>> START SUPPLIED MATERIAL
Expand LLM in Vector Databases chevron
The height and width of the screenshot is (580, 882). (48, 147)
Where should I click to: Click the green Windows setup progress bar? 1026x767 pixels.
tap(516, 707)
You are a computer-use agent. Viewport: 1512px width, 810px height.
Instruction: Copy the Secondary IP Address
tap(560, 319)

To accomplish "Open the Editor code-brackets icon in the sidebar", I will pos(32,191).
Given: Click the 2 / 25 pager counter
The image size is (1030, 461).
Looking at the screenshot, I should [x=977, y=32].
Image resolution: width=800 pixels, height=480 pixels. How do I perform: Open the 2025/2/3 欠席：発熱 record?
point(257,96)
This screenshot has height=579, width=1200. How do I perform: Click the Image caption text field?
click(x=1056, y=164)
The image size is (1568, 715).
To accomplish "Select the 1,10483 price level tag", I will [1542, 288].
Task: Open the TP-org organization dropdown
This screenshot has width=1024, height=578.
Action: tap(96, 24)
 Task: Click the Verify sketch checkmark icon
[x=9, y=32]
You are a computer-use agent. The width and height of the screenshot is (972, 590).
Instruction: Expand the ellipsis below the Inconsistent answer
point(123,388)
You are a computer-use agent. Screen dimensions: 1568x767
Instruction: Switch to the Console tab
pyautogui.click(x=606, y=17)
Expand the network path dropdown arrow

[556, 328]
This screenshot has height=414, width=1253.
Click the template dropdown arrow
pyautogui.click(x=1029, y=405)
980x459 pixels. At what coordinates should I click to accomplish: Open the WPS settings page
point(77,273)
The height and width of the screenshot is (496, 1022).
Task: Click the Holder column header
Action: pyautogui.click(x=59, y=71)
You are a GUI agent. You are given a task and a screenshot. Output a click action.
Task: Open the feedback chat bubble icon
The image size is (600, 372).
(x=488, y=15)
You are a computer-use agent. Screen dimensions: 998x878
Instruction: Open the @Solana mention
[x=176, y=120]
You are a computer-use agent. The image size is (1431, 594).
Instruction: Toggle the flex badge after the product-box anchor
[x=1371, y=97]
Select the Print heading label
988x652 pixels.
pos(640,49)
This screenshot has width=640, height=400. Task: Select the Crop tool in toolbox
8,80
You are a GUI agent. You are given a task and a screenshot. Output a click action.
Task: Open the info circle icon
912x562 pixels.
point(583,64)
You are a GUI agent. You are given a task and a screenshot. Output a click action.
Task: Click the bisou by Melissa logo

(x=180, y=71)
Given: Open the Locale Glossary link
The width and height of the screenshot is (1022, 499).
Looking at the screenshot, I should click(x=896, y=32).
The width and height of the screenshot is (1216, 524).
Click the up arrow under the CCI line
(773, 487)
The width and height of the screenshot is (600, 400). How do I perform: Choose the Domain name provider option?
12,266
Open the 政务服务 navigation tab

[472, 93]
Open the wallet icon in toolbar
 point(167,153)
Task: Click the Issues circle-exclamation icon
>> END SUPPLIED MATERIAL
#### SHORT TASK
Update the lines running from the one containing "This screenshot has height=579, width=1200." through the one containing "Action: pyautogui.click(x=59, y=71)", replacing "Instruction" with "Goal" and leaving all else unchanged. Give back only those lines.

#### EXPECTED ANSWER
This screenshot has height=579, width=1200. How do I perform: Click the Image caption text field?
click(x=1056, y=164)
The image size is (1568, 715).
To accomplish "Select the 1,10483 price level tag", I will [1542, 288].
Task: Open the TP-org organization dropdown
This screenshot has width=1024, height=578.
Action: tap(96, 24)
 Task: Click the Verify sketch checkmark icon
[x=9, y=32]
You are a computer-use agent. The width and height of the screenshot is (972, 590).
Goal: Expand the ellipsis below the Inconsistent answer
point(123,388)
You are a computer-use agent. Screen dimensions: 1568x767
Goal: Switch to the Console tab
pyautogui.click(x=606, y=17)
Expand the network path dropdown arrow

[556, 328]
This screenshot has height=414, width=1253.
Click the template dropdown arrow
pyautogui.click(x=1029, y=405)
980x459 pixels. At what coordinates should I click to accomplish: Open the WPS settings page
point(77,273)
The height and width of the screenshot is (496, 1022).
Task: Click the Holder column header
Action: pyautogui.click(x=59, y=71)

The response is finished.